▶ Tasks and exercises:
**A)** Repeat the gravy thread word for word, everything from "## kadesma (Nov" down to "back girl (pat,pat,pat)...".
**B)** Carry on the gravy thread from the point where it stops.

▶ Reading text:

# Steph and I Broke the Gravy Rules



## mudbug (Nov 27, 2005)

My kid sis and I were in charge of making gravy for Thanksgving.  It rocked, and we made about 6 cups.

We used ALL of the drippings from the roasting pan. Didn't even bother to dump any out, just started shaking flour over it. Maybe half a cup of flour in all. We kinda made a roux first, but kept whisking and adding what looked right at the moment (flour, butter, or liquid). Lotta butter -probably half a stick when it was all said and done.

For liquid, we used a carton of Kitchen Basics chicken stock, plus the cooking water (2 cups?) from the turkey neckbone, which I had boiled up with a couple hunks of celery, a few baby carrots, about a quarter of on onion, some peppercorns, and salt. I shredded out the meat and added it at the last minute.

Oh, and we did it all in the turkey roasting pan over two burners.  

For somebody who could not make decent gravy until the last year or so, I have to preen a little and say "YEAH! 'At's what I'm talkin' about!"


----------



## kadesma (Nov 27, 2005)

Way to go Mudbug  I did pretty much the same thing for the first time in ages.  It turned out so good for a change...Here's a pat on the back girl (pat,pat,pat)...
kadesma


----------



## BigDog (Nov 27, 2005)

Broke what gravy rules? That's how my grandpa has been making it for years! 1 tbsp butter for every tbsp of flour. All of the drippings, and chicken stock/broth to increase quantity, cooked over 2 burners in the roasting pan. I modified into a regular pot after deglazing the roasting pan to get those good yum yums because my disposable roaster was retarded.


----------



## Constance (Nov 27, 2005)

I tried something this year that I'd never done before. I kneaded the flour into the butter, then added it a little a time to my simmering juices. Then I stirred in a little sour cream just before I served it. Yummeee!


----------



## JoyC (Nov 27, 2005)

Was organized this year and made the gravy a month ago - bought some turkey legs roasted them with some vegies and then made a broth - used butter for the fat added flour and then the turkey broth had to darken it a bit with some burnt sugar and put about 2 quarts of gravy in the freezer - sure made it easier on t-day
Joyce


----------



## Piccolina (Nov 28, 2005)

That's pretty much how I make gravy from a big turkey or other piece of meat too (lol, so I'm not alone on using the roasting pan on the stove top ). I've found it seems to yield more total gravy than doing it other ways. I also like using cornstarch or arrowroot instead of wheat based flours, as it often results in less lumps in the finished product (mind you, you need to mix the cornstarch with a little cold water first and once it's disolved in the cold water add the mix, slowly, to your pan of drippings and stock.) Making up some chicken stock ahead of time and having it in the freezer is really handy too.

▶ Excerpted data:
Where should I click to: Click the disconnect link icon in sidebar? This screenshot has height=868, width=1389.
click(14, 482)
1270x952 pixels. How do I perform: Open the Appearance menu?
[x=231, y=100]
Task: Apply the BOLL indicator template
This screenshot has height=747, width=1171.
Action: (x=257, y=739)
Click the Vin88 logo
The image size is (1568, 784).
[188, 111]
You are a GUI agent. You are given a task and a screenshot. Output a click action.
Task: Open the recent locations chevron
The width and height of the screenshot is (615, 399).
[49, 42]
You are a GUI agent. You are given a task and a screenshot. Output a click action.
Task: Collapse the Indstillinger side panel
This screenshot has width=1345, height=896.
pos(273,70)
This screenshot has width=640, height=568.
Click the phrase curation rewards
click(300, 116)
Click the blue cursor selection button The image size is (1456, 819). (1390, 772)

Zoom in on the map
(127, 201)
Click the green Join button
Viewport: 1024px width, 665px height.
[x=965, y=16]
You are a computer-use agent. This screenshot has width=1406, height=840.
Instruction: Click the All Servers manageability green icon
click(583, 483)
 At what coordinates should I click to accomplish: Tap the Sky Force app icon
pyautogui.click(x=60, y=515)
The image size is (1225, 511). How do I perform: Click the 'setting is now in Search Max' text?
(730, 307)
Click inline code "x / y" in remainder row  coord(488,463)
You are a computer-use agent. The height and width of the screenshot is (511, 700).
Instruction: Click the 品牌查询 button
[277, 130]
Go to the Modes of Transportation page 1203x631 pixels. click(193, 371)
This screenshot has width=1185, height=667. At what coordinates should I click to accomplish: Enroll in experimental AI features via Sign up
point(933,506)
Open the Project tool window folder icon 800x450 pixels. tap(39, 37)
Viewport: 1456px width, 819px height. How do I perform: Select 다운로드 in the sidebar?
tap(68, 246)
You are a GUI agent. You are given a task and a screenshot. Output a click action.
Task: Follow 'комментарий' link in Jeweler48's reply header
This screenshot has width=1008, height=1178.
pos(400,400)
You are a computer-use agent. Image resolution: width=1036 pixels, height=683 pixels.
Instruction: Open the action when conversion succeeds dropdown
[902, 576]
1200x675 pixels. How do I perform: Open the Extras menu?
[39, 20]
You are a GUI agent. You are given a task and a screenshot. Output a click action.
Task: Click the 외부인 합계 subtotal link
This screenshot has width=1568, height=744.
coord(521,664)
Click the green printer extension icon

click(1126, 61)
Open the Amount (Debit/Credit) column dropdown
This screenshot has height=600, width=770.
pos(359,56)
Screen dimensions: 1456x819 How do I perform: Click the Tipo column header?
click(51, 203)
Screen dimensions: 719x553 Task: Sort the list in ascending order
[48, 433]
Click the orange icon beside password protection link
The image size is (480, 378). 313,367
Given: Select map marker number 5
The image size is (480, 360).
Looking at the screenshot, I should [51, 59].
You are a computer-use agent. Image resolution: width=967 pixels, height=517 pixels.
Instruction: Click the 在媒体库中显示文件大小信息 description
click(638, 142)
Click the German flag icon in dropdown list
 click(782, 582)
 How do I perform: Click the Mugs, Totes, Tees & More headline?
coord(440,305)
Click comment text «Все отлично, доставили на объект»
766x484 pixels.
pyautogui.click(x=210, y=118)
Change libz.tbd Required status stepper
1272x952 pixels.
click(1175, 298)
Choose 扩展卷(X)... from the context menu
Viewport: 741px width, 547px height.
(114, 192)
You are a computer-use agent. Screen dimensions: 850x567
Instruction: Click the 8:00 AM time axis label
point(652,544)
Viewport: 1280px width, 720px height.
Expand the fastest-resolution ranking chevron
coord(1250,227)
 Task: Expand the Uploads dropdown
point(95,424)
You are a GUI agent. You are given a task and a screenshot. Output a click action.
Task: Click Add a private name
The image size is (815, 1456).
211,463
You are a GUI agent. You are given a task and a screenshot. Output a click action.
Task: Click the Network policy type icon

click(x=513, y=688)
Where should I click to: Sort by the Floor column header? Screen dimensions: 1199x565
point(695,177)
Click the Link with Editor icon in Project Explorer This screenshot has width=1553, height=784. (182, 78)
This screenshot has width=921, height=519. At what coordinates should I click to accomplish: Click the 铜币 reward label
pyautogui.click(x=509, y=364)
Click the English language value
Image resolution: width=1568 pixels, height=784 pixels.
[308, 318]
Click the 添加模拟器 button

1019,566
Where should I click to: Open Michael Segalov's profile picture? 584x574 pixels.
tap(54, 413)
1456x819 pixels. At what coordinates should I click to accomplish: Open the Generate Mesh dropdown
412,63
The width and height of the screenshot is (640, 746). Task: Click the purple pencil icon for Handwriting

▶ Results by task:
**A)**
## kadesma (Nov 27, 2005)

Way to go Mudbug  I did pretty much the same thing for the first time in ages.  It turned out so good for a change...Here's a pat on the back girl (pat,pat,pat)...

**B)**
----------



## mudbug (Nov 28, 2005)

Constance said:
			
		

> I kneaded the flour into the butter, then added it a little a time to my simmering juices.



We decided to do this too, Connie, late in the gravy game.  Called a beurre manie, if I have my French correctly.


----------



## marmalady (Nov 28, 2005)

Way to go, Mudbug - and now you can take your newfound skill and use it for any kind of roast you make!

Sometimes I add a little splash of white wine to the mix, just for a little brightness.

I've also started making my gravies with cornstarch instead of flour; I think it makes a little lighter gravy.


----------



## Schadenfreude (Nov 29, 2005)

I do the roasting pan on 2 burners, too!

This year we used a dark Calphalon nonstick pan, and the drippings were more flavorful than EVER before. It was a lovely plus. No need to add any fat, just dumped in some organic chicken stock and a flour/water slurry, a bit at a time until the flour was cooked through. Everyone commented on what a STRONG turkey flavor - it really turned out perfect. I followed a tip from Alton Brown and added a little extra stock at the end, to make it slightly runnier than I like before serving. By the time people got to it, it had thickened up and was still pourable.


----------



## buckytom (Nov 29, 2005)

that sounds so good 'bug. 
that's the way my mom has made gravy as far back as i can remember. unfortunately, i am not allowed to make "full fat" gravy. i have to remove the drippings, put them into one of those measuring cups with the spout attached towards the bottom, a put it into the fridge to let the fat rise to the top. then i can use it to make gravy.
the down side is that it's not de-fatted enough when the bird is ready to eat, so i have to use turkey stock from a previous turkey.
and i agree with marm about using cornstarch. i have recently started using it to make pan gravies, and it does make buttered gravies a little lighter.

here's a bit about thickeners: http://www.foodsubs.com/ThickenStarch.html


----------



## Sandyj (Nov 29, 2005)

Mudbug, I agree with everybody here so far - how you made the gravy sounds great (I also put the roasting pan on two burners). What rules did you break? I like all the other ideas presented here for making gravy, too. Sandy


----------



## mudbug (Nov 29, 2005)

Sandy, I guess I thought the rules we broke were many:  

First, make a roux with only some of the fat (bucky's wife would approve) We didn't do that.

Don't re-roux.  We did. Coupla times (see beurre manie above).

Make turkey stock.  We didn't.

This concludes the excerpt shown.